*Work instruction:*
Scan the following data for lines with "computer" and state how many there are, as a number only.

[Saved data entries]
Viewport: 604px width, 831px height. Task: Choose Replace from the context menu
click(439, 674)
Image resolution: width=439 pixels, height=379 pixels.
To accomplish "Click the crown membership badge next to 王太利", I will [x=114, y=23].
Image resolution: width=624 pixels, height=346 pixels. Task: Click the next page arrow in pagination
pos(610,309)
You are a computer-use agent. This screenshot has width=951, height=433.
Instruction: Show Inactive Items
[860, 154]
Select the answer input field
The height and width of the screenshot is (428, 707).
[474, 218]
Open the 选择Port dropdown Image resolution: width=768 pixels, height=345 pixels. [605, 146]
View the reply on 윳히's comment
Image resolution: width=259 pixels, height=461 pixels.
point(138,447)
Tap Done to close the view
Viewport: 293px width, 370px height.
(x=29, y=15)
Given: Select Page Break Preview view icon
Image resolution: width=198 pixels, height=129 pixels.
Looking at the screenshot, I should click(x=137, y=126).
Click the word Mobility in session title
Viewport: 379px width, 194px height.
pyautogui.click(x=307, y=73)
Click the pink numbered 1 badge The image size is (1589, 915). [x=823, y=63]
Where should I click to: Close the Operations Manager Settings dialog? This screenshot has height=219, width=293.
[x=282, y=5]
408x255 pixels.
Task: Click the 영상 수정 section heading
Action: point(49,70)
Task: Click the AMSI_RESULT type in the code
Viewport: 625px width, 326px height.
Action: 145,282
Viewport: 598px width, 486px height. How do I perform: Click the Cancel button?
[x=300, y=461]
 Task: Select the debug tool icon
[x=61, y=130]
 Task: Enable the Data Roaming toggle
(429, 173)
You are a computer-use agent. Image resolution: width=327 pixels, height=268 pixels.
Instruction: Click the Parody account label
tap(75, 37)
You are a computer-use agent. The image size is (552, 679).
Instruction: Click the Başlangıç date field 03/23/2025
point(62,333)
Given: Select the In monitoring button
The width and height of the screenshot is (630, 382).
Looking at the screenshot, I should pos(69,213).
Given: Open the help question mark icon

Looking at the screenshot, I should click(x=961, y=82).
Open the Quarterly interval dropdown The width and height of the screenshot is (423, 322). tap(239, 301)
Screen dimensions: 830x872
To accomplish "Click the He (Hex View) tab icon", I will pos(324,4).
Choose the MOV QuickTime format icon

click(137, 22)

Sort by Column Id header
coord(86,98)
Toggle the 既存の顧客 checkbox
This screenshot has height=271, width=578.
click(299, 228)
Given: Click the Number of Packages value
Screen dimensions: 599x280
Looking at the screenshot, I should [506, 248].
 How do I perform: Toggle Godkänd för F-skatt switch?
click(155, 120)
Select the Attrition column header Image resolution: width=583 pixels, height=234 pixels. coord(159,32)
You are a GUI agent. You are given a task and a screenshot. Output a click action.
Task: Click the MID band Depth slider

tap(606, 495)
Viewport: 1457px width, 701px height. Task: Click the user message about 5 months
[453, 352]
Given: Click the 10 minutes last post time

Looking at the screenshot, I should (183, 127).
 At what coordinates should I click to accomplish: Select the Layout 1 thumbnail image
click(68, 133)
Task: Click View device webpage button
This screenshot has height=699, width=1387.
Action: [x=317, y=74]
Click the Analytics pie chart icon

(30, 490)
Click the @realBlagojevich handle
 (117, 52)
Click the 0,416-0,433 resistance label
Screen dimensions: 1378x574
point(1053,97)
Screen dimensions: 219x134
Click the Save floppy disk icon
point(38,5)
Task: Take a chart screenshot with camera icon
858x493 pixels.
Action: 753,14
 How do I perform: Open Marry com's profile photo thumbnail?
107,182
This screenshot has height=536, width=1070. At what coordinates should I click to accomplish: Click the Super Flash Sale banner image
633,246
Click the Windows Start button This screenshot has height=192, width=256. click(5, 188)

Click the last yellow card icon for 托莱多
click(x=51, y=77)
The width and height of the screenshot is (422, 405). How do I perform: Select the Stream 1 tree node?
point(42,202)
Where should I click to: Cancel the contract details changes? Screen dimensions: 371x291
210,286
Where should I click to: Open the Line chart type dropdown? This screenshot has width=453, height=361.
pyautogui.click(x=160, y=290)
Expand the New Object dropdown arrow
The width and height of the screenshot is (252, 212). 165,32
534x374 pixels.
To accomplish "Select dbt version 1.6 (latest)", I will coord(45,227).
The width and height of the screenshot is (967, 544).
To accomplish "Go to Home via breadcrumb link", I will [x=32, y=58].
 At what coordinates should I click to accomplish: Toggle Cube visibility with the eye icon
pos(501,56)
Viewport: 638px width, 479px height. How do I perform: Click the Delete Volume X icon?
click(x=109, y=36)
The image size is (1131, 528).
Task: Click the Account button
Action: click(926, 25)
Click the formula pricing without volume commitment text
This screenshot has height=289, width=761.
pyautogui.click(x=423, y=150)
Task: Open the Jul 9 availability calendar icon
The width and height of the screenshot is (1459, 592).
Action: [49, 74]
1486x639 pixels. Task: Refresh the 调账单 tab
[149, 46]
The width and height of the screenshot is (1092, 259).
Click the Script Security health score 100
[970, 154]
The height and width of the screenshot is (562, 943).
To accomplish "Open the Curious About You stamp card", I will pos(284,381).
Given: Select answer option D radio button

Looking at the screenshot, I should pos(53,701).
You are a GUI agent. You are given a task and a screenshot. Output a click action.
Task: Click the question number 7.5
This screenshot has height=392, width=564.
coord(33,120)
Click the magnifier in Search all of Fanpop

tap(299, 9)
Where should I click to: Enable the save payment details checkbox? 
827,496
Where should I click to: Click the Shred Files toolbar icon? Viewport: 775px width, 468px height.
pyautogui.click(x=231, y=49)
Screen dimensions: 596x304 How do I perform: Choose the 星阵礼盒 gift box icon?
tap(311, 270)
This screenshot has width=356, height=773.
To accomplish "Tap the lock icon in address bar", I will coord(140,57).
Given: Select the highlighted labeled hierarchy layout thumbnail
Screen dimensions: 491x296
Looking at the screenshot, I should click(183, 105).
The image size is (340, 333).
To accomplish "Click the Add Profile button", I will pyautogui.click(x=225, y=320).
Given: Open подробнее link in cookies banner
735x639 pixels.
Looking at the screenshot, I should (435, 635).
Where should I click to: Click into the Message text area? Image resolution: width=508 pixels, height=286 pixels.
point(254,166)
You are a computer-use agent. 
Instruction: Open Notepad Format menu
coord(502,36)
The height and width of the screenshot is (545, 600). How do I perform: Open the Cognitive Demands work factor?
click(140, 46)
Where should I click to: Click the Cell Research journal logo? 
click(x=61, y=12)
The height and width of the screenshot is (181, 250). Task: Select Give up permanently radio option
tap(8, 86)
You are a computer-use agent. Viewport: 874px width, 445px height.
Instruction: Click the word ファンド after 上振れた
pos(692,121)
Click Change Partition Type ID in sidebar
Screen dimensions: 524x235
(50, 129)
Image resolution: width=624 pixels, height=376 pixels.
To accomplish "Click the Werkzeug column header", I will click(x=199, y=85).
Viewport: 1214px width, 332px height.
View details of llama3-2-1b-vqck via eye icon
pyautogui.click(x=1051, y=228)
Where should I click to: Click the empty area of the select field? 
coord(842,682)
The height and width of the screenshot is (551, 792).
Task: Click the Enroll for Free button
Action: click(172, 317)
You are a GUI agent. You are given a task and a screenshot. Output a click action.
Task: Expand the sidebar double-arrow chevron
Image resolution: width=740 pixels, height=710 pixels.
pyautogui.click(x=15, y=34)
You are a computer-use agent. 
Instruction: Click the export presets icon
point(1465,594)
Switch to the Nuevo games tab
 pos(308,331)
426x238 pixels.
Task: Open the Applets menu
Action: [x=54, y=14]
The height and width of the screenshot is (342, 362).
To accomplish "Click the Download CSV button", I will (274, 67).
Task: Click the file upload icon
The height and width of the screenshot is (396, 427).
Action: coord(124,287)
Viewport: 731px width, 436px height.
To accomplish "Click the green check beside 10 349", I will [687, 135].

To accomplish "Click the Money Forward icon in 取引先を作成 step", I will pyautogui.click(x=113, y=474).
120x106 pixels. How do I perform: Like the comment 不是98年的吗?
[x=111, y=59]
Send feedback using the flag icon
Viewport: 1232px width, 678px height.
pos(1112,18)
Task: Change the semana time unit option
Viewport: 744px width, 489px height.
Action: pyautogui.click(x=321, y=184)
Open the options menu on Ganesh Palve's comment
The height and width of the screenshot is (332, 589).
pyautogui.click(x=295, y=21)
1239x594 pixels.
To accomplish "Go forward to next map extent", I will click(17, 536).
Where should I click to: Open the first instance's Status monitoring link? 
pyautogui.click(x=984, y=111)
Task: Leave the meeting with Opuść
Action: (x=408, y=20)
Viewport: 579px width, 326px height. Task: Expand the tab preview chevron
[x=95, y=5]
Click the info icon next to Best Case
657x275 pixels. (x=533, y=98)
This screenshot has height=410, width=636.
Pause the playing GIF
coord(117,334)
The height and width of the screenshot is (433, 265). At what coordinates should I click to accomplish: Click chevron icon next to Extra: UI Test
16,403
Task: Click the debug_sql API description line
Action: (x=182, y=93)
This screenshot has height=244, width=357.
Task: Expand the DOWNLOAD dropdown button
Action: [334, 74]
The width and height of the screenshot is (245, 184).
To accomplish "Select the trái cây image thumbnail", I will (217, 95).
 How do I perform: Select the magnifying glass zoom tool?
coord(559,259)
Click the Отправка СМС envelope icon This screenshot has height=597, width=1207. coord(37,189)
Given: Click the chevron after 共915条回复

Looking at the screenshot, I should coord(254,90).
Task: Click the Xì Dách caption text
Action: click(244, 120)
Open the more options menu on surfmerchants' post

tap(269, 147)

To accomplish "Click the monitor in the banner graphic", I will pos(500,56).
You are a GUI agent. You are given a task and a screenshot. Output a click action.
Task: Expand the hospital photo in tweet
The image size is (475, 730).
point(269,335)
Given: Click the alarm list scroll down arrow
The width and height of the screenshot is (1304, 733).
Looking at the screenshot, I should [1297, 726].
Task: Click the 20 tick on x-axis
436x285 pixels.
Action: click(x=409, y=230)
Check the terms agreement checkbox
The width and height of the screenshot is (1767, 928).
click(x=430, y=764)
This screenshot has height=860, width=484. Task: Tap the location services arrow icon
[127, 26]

*Your solution:*
6